The SEC has charged 14 individuals—including employees of UBS and Morgan Stanley—with participating in two insider-trading schemes that generated at least $15 million in illegal profits.
The agency claims employees at the two major firms, along with others, traded nonpublic information in exchange for cash kickbacks.
Mitchel Guttenberg, executive director in the equity research department at UBS, is accused of tipping off at least two Wall Street traders—using disposable cell phones and coded text messages—with information about upcoming UBS analyst upgrades and downgrades.
The traders, Erik Franklin and David Tavdy, are said to have illegally traded on the inside information in two hedge funds, broker/dealer accounts and in personal accounts. The SEC claims Guttenberg, Franklin and Tavdy made at least $14 million in profits from the “UBS scheme.”

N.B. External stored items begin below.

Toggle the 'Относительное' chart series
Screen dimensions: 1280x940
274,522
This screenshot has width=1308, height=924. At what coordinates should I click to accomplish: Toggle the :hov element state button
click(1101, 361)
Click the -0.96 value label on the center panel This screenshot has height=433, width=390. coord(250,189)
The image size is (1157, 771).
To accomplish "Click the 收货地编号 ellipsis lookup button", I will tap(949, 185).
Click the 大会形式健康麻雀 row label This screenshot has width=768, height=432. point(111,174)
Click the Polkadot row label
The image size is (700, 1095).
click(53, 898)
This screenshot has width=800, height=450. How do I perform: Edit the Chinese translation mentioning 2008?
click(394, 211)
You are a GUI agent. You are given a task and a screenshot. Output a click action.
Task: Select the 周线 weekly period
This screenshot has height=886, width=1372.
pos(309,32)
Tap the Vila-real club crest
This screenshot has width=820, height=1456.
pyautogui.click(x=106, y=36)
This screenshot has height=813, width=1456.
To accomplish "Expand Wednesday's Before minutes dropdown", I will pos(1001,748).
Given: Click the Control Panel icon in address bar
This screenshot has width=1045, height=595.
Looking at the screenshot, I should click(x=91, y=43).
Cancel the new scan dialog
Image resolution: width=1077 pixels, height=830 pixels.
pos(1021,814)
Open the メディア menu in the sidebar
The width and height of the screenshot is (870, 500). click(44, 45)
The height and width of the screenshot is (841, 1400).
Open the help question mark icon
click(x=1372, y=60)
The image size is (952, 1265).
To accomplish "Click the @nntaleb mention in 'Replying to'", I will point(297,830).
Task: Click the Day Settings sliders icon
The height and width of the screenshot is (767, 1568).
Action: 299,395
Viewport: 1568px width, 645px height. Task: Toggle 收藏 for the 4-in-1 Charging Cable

The source of the Morgan Stanley insider trading is an internal attorney for the firm, according to the SEC. Randi Collotta, an attorney for global compliance department of Morgan Stanley, with the help of her attorney husband, allegedly provided nonpublic information about upcoming corporate acquisitions involving the firm’s investment-banking clients. The SEC claims Collotta tipped off Marc Jurman, a Florida-based rep, in exchange for the profits he would reap from trading on the information.
Jurman allegedly tipped off others, including two Bear Stearns reps, Ken Okada and Robert D. Babcock, who were also involved in the UBS scheme.
According to the SEC, Collotta, Jurman and their tippees made over $600,000 in illegal profits.